*TASK:* Repeat the entries word for word. Leave nothing out.

*EXERCISE INPUT:*
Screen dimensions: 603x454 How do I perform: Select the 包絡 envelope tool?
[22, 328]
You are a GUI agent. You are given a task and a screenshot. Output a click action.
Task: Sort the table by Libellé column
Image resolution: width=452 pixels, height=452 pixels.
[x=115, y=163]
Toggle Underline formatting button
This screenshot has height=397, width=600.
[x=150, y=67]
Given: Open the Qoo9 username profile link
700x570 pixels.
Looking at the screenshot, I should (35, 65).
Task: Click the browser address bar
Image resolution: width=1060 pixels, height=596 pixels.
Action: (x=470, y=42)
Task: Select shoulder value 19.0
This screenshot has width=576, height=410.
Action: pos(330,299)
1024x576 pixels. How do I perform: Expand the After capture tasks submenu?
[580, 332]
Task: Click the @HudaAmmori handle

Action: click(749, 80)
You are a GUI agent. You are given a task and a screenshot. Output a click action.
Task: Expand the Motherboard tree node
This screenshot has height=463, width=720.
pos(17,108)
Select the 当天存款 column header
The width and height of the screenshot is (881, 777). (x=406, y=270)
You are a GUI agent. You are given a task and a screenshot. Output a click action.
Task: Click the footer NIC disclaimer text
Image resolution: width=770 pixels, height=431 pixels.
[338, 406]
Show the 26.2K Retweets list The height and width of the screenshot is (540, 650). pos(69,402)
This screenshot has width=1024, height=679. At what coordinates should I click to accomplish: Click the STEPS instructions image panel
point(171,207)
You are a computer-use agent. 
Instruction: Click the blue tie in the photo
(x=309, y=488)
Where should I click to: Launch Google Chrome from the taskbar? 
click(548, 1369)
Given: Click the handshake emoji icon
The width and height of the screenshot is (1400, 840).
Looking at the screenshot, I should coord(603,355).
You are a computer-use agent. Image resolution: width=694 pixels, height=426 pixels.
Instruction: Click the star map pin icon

*RESULT OF THE EXERCISE:*
Screen dimensions: 603x454 How do I perform: Select the 包絡 envelope tool?
[22, 328]
You are a GUI agent. You are given a task and a screenshot. Output a click action.
Task: Sort the table by Libellé column
Image resolution: width=452 pixels, height=452 pixels.
[x=115, y=163]
Toggle Underline formatting button
This screenshot has height=397, width=600.
[x=150, y=67]
Given: Open the Qoo9 username profile link
700x570 pixels.
Looking at the screenshot, I should (35, 65).
Task: Click the browser address bar
Image resolution: width=1060 pixels, height=596 pixels.
Action: (x=470, y=42)
Task: Select shoulder value 19.0
This screenshot has width=576, height=410.
Action: pos(330,299)
1024x576 pixels. How do I perform: Expand the After capture tasks submenu?
[580, 332]
Task: Click the @HudaAmmori handle

Action: click(749, 80)
You are a GUI agent. You are given a task and a screenshot. Output a click action.
Task: Expand the Motherboard tree node
This screenshot has height=463, width=720.
pos(17,108)
Select the 当天存款 column header
The width and height of the screenshot is (881, 777). (x=406, y=270)
You are a GUI agent. You are given a task and a screenshot. Output a click action.
Task: Click the footer NIC disclaimer text
Image resolution: width=770 pixels, height=431 pixels.
[338, 406]
Show the 26.2K Retweets list The height and width of the screenshot is (540, 650). pos(69,402)
This screenshot has width=1024, height=679. At what coordinates should I click to accomplish: Click the STEPS instructions image panel
point(171,207)
You are a computer-use agent. 
Instruction: Click the blue tie in the photo
(x=309, y=488)
Where should I click to: Launch Google Chrome from the taskbar? 
click(548, 1369)
Given: Click the handshake emoji icon
The width and height of the screenshot is (1400, 840).
Looking at the screenshot, I should coord(603,355).
You are a computer-use agent. Image resolution: width=694 pixels, height=426 pixels.
Instruction: Click the star map pin icon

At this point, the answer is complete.